El disparo sonó como un estruendo. Los vidrios de la cabaña temblaron. Unos pájaros que se estaban despiojando en el árbol cercano huyeron alborotados. Sangre, trozos de pelo, carne, hueso y masa encefálica esparcieron su halo de muerte contra la pared de madera. No fue necesario recargar la 12/70. Luego el silencio como único testigo y cómplice. En el horizonte el sol comenzaba su camino hacia el ocaso.
El hombre sacó de su chaqueta un cigarrillo, lo encendió con los fósforos que estaban sobre la mesa y aspiró una bocanada sintiendo la satisfacción del deber cumplido. Esperó unos minutos hasta que el tabaco se consumió, lo apagó sobre el piso oprimiéndolo con sus botas desgastadas.
Se dirigió hacia el galpón trasero, volvió con una carretilla y una pala. Arrancó una de las cortinas, la dispuso sobre el cuerpo inerte y lo envolvió. Tomándolo con ambas manos lo subió al precario trasporte. La puerta estaba abierta, salió con su cargamento hacia el sur, caminó cien pasos, se detuvo. Excavar la tumba le llevó poco más de una hora, dos metros exactos de profundidad. Arrojó el paquete y lo cubrió con tierra. No se preocupó en simular la superficie removida. Guardó la pala y la carretilla en el galpón, cerró la puerta de la cabaña y se fue caminando hacia el norte. Era el inicio de una noche estrellada.
La tarde siguiente volvió al lugar, el sol caía sobre el horizonte repitiendo su derrotero diario. Abrió la puerta del galpón, buscó la carretilla y la pala, caminó hacia la tumba cavada el día anterior. Desenterrar el cuerpo le llevó casi una hora, lo cargó nuevamente sobre la carretilla, seguía envuelto en la cortina verde. No tapó el pozo. Caminó hasta la cabaña, se detuvo, prendió un cigarrillo y lo fumó despacio, bocanada tras bocanada, disfrutándolo. Emprendió el camino con su cargamento. Caminó cien pasos hacia el norte. Cavó un nuevo pozo, dos metros exactos. Arrojó el cadáver y lo cubrió con la tierra removida. Guardó los implementos en el galpón y se retiró por el mismo camino del día anterior. Ya era de noche, esta vez se vislumbraban algunas nubes rojizas.
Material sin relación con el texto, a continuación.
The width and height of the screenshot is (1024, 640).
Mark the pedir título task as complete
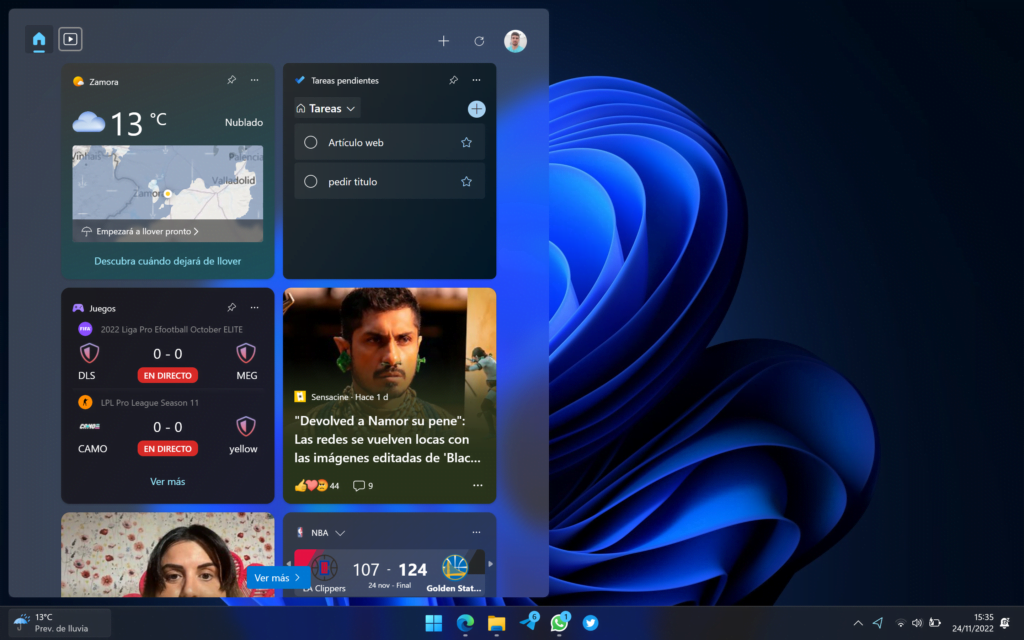click(x=310, y=181)
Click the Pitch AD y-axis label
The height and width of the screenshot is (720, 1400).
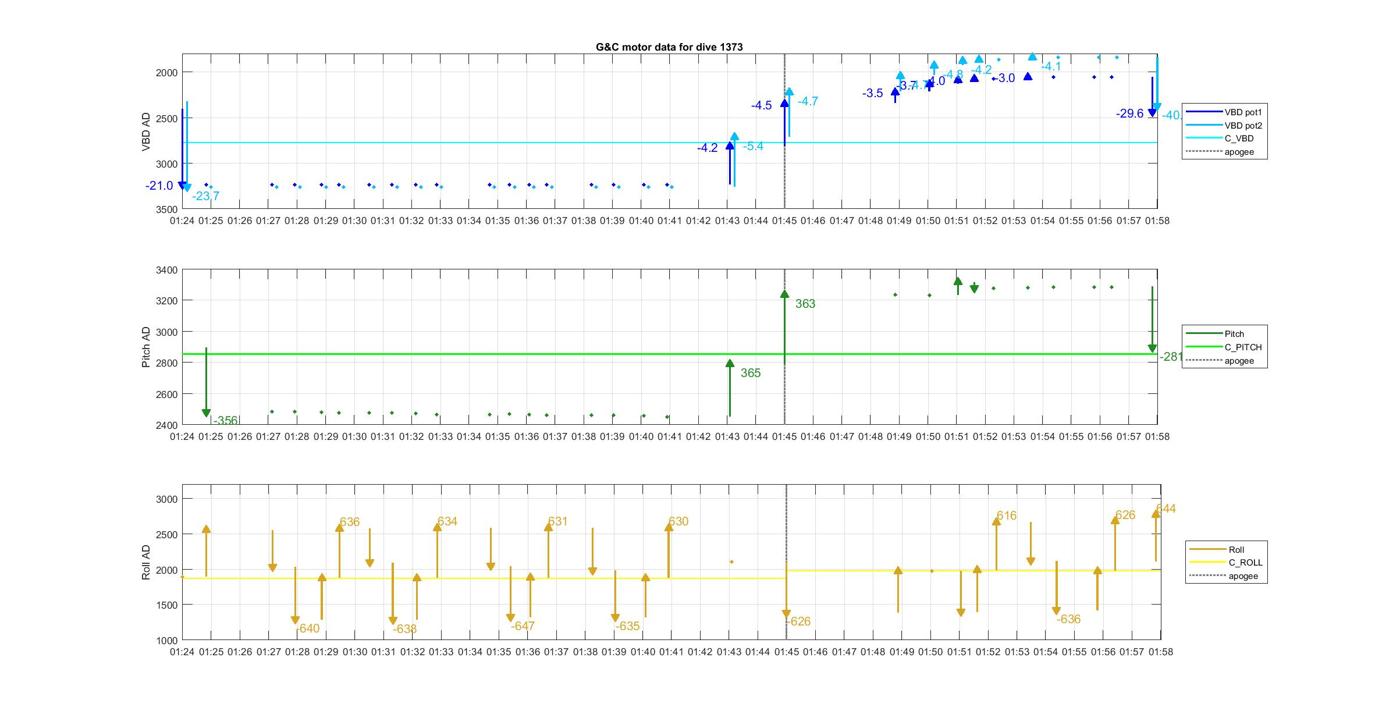146,347
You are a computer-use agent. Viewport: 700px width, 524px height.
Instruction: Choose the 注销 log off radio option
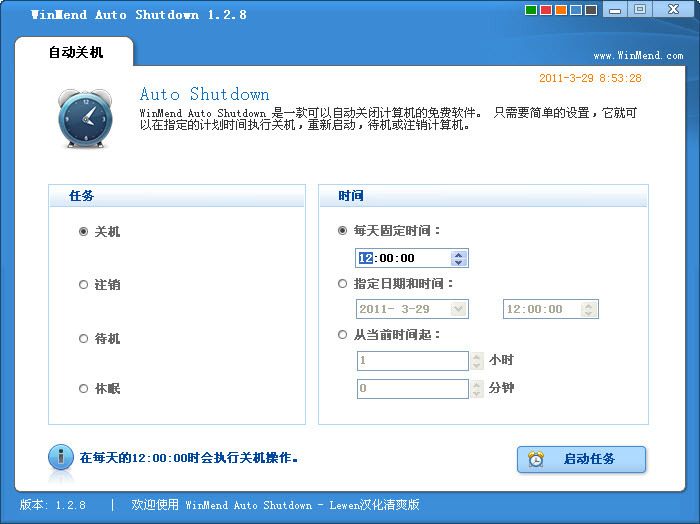click(84, 285)
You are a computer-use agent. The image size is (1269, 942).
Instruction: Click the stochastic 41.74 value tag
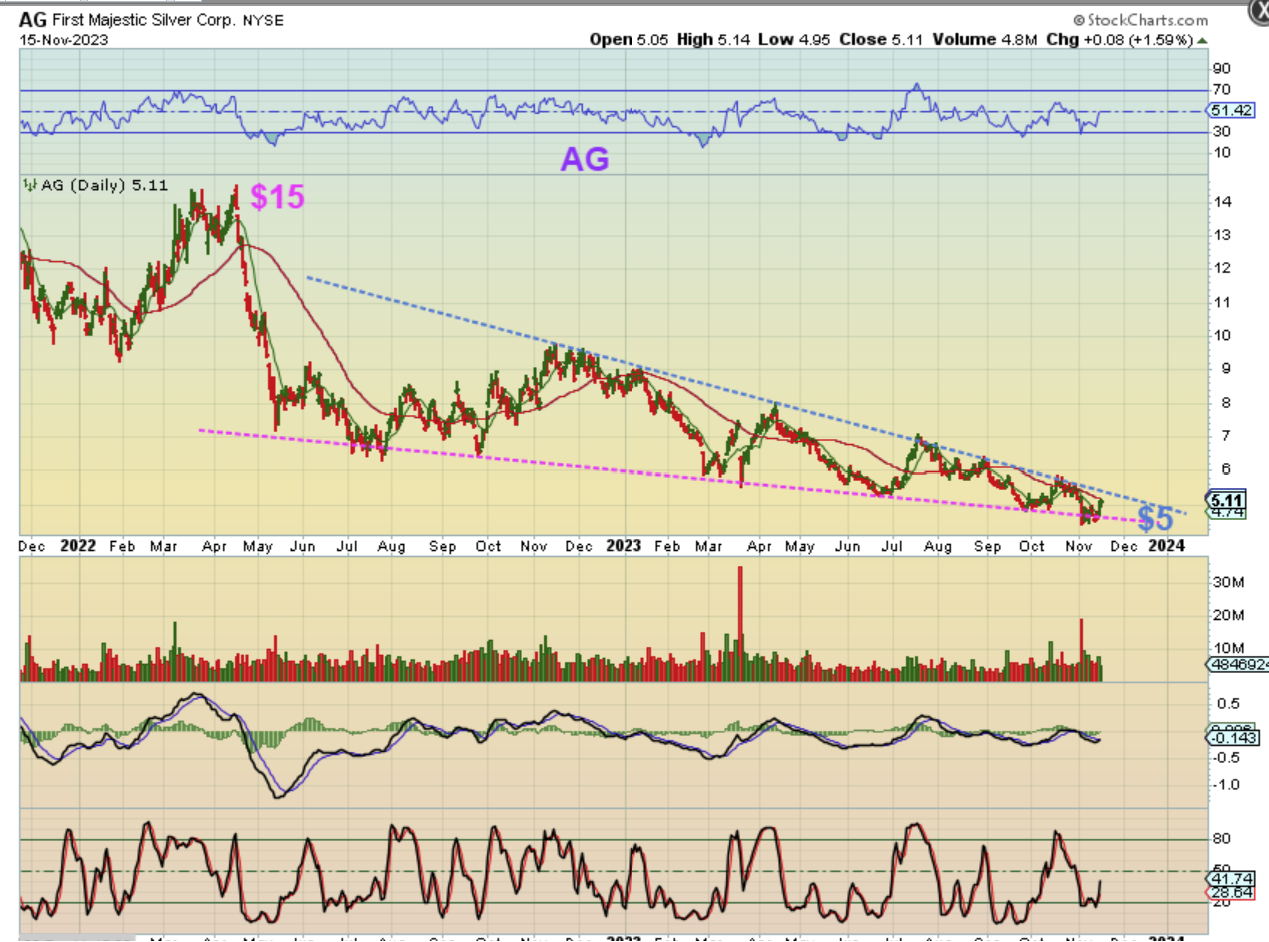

La escena se repitió, tarde tras tarde. Las excavaciones fueron cambiando: sur, norte, oeste, este; suroeste, sureste, noroeste, noreste. Se fue alejando de la cabaña a medida que necesitaba nuevos espacios donde cavar. El cuerpo se degradaba con cada movimiento. Una tarde se dio cuenta que tan solo quedaban algunos huesos, la ropa y un par de botas, sucias pero en buen estado. Ese fue el último día del periplo. Desenterró los despojos, los cargó en la carretilla, se dirigió a la cabaña y los depositó sobre la cama; la misma cama que había recibido, noche tras noche, al difunto durante los años que habitara ese lugar. Se sacó el sombrero, rezó una plegaria y se persignó. Cuando se disponía a salir volvió sobre sus pazos, las botas eran de muy buena calidad y esos restos óseos seguramente ya no las necesitaban. Las cambió por las suyas, eran casi del mismo talle. Con una sonrisa miró la cama mientras cerraba la puerta. Caminó hacia el norte, como cada noche.
En el camino se cruzó con los perros que a diario, al pasar por ese sitio, le ladraban desde su escondite entre los árboles. Sabía que le alcanzarían unas pocas piedras para ahuyentarlos. Esa noche algo había cambiado, las bestias no ladraban, caminaban hacia él con las cabezas gachas y la cola tensa. Olfateaban y gruñían. Todo pasó muy rápido, primero lo atacó el que parecía comandar la jauría, uno a uno los demás se arrojaron sobre el cuerpo, algunos sobre el cuello y la cara; varios destrozaron sus botas. Fue el final, del asesino y de las botas recién calzadas. Las mismas botas que a diario, durante años, patearan a las bestias al pasar por ese lugar.
Morir con las botas puestas fue publicado en formato historieta, ilustrado por Martín Olgiatti, en el albúm La Chiva y como cuento en la revista PeiperClab.